The Herman L. F. von Helmholtz Career Development Professor explores how these biases play out within the health care system, and how they can be reflected in technologies. For instance, organ transplant allocation systems rely heavily upon risk scores that may be mis-calibrated, and on individual center preferences on operation risk. Addressing such inequities is a central part of Ghassemi’s research goal to create actionable insights in human health that lead to more equitable health care.
Ghassemi, who also holds MIT affiliations with the Jameel Clinic and CSAIL, says her work focuses on neural models that can generate robust clinical knowledge by operating on many modalities of data related to human health. “Unfair and inaccurate predictions can be viewed as a lack of robustness, which has serious consequences in health care,” she notes.
Ghassemi’s investigations also target how the models she is developing can pragmatically be expanded into diverse settings. “Working with the Schwarzman College of Computing brings multidisciplinary interactions to the forefront,” she says, “and enables my group to engage with the multifactorial ways that humans, technology, and AI interact.”

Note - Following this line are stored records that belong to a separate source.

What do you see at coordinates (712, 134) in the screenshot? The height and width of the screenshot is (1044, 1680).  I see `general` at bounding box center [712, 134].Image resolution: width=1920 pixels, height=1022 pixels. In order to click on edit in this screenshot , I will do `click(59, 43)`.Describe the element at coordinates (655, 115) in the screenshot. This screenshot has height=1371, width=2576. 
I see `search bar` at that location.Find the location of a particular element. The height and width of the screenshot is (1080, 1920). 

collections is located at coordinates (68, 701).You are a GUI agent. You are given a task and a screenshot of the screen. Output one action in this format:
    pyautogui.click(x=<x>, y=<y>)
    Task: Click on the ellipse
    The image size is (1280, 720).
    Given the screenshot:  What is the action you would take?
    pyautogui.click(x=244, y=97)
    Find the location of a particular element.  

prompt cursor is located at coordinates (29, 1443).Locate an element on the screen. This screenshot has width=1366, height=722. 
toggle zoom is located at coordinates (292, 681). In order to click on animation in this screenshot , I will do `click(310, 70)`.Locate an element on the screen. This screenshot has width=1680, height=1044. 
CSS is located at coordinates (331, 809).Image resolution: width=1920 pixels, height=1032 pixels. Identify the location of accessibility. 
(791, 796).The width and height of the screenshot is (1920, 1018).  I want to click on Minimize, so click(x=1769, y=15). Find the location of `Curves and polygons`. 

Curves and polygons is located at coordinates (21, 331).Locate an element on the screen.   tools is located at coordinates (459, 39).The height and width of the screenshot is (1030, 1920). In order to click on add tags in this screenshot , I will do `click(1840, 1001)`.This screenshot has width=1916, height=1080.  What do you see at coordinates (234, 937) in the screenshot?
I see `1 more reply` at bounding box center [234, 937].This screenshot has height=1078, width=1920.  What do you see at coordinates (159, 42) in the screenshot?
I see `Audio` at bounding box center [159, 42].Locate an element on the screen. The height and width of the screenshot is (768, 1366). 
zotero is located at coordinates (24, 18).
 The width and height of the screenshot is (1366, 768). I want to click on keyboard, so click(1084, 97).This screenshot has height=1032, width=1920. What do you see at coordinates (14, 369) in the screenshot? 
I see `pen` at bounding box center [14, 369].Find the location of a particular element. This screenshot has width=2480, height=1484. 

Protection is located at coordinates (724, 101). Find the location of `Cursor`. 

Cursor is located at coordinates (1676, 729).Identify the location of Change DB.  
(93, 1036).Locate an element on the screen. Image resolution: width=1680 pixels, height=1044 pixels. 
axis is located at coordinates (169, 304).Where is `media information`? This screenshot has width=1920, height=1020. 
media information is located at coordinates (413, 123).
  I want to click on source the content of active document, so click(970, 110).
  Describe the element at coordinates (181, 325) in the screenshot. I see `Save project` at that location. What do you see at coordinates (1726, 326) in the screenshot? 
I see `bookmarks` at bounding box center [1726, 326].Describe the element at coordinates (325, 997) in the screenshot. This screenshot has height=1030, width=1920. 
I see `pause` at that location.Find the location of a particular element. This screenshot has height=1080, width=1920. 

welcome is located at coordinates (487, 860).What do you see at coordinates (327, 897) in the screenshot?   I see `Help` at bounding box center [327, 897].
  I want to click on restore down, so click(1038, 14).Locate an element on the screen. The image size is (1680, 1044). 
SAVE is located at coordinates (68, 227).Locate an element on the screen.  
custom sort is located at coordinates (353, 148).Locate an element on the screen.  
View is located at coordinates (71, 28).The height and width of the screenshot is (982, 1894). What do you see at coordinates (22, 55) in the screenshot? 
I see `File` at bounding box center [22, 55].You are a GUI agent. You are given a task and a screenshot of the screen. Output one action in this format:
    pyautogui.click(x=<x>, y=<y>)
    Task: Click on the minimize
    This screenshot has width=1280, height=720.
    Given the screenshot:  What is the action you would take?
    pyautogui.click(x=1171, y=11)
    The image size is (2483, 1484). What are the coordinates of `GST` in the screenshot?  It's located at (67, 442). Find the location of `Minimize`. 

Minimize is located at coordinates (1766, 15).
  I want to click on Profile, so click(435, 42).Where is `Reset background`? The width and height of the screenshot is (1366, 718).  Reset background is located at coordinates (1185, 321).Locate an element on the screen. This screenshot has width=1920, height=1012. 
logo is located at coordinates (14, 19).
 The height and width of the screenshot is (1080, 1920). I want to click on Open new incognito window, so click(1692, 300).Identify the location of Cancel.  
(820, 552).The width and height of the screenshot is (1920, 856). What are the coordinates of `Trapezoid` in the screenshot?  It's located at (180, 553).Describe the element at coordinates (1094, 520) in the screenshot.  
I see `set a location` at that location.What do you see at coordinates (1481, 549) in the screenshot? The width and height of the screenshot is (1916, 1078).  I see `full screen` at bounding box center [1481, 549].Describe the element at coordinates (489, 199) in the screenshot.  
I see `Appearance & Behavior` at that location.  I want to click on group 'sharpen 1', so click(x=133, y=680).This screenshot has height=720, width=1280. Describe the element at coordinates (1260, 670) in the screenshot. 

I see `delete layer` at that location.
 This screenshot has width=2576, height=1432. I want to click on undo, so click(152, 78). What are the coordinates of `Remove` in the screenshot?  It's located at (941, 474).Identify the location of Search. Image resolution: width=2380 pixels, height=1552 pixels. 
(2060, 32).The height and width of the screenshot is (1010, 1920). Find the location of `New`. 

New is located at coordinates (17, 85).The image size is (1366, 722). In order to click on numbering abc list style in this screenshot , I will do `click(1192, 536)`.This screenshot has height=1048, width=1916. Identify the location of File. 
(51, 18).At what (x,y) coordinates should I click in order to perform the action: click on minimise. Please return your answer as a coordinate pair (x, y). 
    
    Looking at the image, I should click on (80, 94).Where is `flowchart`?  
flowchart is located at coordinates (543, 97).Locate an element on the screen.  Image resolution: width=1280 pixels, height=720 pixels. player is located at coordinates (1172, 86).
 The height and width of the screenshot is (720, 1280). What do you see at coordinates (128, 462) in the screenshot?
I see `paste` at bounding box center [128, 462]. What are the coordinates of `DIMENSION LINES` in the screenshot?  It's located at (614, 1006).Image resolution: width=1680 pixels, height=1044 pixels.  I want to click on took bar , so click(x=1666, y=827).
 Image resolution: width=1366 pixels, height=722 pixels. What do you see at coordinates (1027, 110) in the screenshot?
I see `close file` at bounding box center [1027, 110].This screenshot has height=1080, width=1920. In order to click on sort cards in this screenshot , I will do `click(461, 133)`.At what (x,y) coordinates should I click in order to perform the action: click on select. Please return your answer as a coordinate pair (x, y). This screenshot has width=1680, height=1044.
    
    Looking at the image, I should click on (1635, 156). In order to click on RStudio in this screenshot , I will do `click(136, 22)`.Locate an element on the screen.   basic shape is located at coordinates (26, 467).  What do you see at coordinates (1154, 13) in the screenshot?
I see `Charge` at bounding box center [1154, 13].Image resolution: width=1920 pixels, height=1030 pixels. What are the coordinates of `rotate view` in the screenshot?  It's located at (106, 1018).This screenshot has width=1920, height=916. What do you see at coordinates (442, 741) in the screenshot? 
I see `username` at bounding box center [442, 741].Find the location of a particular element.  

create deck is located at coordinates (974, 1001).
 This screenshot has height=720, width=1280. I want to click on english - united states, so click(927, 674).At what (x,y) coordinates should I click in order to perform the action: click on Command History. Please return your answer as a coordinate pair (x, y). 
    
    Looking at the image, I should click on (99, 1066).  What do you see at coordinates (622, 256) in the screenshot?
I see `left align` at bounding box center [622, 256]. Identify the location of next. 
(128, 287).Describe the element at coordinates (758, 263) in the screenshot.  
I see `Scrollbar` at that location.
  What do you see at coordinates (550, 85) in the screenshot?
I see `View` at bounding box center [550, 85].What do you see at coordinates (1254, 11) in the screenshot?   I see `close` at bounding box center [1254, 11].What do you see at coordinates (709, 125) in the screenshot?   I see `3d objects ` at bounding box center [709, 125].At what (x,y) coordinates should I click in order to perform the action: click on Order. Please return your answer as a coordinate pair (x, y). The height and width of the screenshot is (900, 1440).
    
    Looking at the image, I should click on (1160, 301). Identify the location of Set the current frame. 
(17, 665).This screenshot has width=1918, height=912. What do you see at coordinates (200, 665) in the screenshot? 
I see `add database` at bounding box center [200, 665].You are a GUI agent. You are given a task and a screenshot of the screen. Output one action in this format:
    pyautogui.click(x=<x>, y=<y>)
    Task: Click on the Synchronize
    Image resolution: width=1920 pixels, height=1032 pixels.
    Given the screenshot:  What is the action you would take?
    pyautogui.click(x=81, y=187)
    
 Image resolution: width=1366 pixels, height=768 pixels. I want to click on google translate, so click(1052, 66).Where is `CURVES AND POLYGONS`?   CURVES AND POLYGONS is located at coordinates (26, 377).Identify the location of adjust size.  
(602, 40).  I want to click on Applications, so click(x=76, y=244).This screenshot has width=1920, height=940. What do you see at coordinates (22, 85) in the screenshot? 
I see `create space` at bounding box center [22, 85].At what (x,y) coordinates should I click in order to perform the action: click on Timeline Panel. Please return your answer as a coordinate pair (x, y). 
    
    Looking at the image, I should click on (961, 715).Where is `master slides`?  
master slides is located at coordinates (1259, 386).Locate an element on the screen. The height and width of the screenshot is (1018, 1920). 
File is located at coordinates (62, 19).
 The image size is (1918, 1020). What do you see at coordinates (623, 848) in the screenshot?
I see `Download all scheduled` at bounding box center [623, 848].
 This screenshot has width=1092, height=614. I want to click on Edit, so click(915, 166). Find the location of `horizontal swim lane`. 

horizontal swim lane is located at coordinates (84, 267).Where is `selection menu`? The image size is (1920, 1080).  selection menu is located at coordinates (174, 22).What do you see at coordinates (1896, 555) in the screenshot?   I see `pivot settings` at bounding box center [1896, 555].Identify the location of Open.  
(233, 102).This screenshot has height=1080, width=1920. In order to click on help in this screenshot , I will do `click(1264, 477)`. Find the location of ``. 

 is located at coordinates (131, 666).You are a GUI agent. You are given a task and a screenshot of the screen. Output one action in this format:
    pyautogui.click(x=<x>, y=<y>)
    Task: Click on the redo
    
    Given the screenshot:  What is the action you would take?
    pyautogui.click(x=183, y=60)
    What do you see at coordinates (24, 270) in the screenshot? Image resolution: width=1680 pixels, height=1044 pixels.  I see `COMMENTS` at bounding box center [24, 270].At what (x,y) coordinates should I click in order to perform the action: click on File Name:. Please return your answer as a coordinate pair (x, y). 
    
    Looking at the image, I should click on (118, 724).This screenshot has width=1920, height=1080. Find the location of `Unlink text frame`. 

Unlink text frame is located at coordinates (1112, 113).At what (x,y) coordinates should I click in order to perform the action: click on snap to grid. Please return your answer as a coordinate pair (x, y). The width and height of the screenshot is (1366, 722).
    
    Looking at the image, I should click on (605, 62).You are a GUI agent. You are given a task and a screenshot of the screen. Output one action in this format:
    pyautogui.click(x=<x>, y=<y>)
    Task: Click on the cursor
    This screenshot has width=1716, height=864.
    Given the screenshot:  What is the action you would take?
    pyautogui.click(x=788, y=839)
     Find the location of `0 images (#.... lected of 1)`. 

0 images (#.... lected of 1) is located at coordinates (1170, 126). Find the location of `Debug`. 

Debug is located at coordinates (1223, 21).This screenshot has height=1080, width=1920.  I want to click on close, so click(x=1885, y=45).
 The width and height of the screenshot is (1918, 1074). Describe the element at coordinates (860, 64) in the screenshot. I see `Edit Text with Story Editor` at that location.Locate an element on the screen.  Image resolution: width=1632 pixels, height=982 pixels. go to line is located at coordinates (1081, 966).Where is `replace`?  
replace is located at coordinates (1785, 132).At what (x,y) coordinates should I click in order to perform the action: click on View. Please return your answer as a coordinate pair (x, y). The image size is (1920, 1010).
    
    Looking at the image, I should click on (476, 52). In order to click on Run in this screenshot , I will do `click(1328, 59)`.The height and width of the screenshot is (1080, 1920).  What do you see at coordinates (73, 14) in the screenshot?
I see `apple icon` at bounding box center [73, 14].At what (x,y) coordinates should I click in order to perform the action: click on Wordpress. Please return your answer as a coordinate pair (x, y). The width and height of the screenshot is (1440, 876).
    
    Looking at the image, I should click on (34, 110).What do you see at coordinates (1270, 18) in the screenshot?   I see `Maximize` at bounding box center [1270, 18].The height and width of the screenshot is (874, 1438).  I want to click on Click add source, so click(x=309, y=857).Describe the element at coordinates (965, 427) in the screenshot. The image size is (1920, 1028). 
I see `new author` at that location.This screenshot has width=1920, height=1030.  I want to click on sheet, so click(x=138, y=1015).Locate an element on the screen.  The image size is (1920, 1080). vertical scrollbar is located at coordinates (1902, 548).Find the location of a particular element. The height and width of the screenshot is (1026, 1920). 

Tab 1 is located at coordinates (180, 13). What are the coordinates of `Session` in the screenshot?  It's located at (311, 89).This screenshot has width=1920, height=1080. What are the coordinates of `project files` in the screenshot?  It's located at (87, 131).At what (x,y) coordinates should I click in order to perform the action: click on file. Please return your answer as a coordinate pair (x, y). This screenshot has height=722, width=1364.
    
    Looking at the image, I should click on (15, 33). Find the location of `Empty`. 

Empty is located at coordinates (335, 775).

New Molecules, New Therapeutics
At the interface of computer science and chemistry, assistant professor Connor W. Coley SM ’16, PhD ’19 is building his career.
In a shared faculty position between the Department of Chemical Engineering and EECS’s AI+D, Coley, the Henri Slezynger Career Development Professor, develops algorithms and machine-learning systems to streamline the work chemical engineers do in the lab—tools he hopes can accelerate the process of discovering and synthesizing useful molecules.
Working with group members, Coley has built an algorithm-based, machine-learning system, trained on millions of previously published reactions, that analyzes this background information and offers chemists options and suggestions for making molecules. An open-source version of the system has been adopted by chemists and chemical engineers in industry and academia, many of whom conduct pharmaceutical research.
Coley says he navigates “the many, many challenges and failure modes in the development of new therapeutics, from the early stages of target identification to clinical trials.”
“In the discovery phase, one of the challenges is in the identification of therapeutic candidates that exhibit the right balance of properties and appear promising enough to progress to subsequent stages of development,” Coley says.
“The space of possible molecular structures—whether small molecules, peptides, proteins, or one of many other modalities—is enormous and we do not have reliable simulations that can predict how they will function in the complex biological context of the human body.”
Like Ghassemi, Coley is leveraging the highly interdisciplinary Schwarzman College of Computing in his work. “Unique opportunities exist at the interface of disciplines that may not exist when fields are siloed,” he says. “For me, the ability to deeply interact with both chemical engineering and EECS faculty and students has benefitted the work we are able to pursue.”